▶ **Task brief**
Reproduce the lines of the listing below verbatim, beginning with the line that contains "Expand the Save" and ending with the line that contains "coord(345,128)", both included.

▶ **Records supplied**
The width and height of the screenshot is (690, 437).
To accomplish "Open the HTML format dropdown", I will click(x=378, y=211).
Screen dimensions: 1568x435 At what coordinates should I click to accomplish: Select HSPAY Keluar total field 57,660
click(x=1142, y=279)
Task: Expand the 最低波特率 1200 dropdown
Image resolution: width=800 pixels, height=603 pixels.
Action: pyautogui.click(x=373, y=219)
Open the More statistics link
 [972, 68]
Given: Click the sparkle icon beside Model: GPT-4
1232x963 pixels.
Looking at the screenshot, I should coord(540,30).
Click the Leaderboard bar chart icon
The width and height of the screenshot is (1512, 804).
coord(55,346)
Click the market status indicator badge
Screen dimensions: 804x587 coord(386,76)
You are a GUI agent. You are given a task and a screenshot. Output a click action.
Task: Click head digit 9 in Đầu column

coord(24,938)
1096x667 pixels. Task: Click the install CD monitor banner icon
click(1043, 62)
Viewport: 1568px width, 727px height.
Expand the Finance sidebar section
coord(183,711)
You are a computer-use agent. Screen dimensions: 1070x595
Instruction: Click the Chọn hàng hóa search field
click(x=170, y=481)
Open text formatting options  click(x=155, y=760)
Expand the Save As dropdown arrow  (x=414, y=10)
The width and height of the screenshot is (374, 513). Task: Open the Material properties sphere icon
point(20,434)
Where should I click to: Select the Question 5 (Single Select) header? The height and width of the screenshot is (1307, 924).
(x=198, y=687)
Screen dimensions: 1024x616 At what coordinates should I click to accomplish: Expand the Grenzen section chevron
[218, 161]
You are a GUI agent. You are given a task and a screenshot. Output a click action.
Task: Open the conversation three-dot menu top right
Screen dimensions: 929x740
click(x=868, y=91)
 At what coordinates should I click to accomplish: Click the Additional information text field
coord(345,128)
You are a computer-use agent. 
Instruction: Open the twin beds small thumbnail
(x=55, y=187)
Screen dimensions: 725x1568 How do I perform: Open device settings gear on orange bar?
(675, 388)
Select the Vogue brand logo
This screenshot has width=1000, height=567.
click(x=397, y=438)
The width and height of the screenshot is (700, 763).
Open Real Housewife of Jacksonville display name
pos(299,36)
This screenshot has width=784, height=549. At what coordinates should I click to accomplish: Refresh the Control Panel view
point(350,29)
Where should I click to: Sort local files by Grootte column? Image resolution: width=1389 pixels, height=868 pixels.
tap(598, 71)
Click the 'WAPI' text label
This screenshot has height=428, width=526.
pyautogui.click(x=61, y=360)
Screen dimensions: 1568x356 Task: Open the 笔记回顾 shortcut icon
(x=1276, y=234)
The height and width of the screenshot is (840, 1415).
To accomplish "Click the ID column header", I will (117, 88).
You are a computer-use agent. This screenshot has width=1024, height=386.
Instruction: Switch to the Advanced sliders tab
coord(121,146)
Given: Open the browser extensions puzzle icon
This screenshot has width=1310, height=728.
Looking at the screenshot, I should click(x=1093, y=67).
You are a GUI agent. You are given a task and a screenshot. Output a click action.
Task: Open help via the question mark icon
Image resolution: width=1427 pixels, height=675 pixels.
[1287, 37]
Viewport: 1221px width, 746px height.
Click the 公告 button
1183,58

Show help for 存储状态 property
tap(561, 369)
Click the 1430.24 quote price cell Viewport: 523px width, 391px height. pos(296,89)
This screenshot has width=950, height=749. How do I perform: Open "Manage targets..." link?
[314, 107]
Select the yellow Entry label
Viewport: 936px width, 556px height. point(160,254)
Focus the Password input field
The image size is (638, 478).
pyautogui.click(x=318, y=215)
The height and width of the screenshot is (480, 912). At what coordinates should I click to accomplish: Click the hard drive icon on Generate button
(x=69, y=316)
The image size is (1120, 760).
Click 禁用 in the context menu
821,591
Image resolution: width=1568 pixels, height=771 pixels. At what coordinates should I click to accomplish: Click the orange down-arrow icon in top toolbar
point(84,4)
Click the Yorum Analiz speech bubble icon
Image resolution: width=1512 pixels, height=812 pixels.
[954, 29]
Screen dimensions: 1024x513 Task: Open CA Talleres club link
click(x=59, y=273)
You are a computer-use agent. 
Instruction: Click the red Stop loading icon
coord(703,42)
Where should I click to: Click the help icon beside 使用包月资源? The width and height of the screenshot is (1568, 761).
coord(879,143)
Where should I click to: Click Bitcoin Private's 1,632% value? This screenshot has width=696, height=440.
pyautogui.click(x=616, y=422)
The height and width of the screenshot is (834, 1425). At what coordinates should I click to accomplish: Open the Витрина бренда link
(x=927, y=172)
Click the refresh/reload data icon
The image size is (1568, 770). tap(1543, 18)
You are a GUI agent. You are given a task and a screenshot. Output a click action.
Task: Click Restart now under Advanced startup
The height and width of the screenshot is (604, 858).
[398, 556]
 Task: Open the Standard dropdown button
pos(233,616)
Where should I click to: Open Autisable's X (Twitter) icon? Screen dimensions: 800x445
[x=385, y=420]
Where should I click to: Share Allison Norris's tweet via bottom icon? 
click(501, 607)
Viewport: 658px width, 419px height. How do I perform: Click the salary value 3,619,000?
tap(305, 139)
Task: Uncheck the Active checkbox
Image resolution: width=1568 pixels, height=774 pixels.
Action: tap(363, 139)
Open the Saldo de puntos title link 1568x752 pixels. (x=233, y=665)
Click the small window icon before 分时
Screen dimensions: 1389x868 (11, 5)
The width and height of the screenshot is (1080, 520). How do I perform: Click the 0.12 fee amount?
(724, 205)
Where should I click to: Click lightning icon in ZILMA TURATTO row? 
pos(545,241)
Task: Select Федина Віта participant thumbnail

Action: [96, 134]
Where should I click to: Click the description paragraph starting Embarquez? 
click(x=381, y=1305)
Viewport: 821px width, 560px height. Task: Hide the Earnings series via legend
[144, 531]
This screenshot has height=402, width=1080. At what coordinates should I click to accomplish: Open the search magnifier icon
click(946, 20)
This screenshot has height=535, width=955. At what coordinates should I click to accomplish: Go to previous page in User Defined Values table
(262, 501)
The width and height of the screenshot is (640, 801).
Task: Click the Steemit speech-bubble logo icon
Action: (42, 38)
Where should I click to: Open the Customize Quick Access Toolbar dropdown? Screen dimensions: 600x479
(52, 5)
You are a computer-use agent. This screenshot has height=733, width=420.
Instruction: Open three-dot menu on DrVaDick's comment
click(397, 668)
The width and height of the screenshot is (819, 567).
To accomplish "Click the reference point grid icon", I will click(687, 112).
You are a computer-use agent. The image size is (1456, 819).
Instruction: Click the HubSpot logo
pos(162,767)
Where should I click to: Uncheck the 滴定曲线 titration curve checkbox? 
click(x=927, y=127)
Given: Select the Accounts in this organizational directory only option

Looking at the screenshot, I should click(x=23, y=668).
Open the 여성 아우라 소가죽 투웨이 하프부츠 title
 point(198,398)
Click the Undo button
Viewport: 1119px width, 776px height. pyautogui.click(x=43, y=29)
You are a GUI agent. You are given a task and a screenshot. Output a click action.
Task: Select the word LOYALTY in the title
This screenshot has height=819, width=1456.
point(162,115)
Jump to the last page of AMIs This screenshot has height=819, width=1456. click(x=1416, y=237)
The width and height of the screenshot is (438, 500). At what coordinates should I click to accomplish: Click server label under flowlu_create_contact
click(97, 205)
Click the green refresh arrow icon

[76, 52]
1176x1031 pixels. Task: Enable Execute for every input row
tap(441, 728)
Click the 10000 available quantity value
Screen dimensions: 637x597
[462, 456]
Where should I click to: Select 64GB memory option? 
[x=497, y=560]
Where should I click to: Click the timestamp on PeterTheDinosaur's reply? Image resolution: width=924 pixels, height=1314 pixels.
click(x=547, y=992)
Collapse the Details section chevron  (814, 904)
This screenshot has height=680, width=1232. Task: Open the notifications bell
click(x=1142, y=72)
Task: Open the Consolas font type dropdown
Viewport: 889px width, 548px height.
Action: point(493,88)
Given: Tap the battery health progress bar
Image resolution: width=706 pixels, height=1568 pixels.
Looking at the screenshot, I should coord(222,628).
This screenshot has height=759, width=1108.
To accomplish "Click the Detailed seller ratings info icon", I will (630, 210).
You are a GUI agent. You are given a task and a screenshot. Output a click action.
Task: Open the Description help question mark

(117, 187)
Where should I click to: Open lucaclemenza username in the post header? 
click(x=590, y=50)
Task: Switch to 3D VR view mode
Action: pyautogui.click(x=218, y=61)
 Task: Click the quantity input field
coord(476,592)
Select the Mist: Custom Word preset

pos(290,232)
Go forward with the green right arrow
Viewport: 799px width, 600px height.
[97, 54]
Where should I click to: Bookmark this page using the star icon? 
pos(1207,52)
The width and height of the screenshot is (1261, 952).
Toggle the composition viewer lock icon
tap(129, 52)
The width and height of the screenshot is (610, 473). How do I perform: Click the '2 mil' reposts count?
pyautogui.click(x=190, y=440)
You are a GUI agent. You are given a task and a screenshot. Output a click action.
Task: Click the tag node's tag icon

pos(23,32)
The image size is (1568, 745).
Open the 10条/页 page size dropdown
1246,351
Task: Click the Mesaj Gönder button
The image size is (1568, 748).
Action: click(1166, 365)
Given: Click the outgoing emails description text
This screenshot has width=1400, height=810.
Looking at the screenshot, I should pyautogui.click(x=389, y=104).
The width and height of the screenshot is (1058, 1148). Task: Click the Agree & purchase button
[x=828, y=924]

▶ **Correct result**
Expand the Save As dropdown arrow  (x=414, y=10)
The width and height of the screenshot is (374, 513). Task: Open the Material properties sphere icon
point(20,434)
Where should I click to: Select the Question 5 (Single Select) header? The height and width of the screenshot is (1307, 924).
(x=198, y=687)
Screen dimensions: 1024x616 At what coordinates should I click to accomplish: Expand the Grenzen section chevron
[218, 161]
You are a GUI agent. You are given a task and a screenshot. Output a click action.
Task: Open the conversation three-dot menu top right
Screen dimensions: 929x740
click(x=868, y=91)
 At what coordinates should I click to accomplish: Click the Additional information text field
coord(345,128)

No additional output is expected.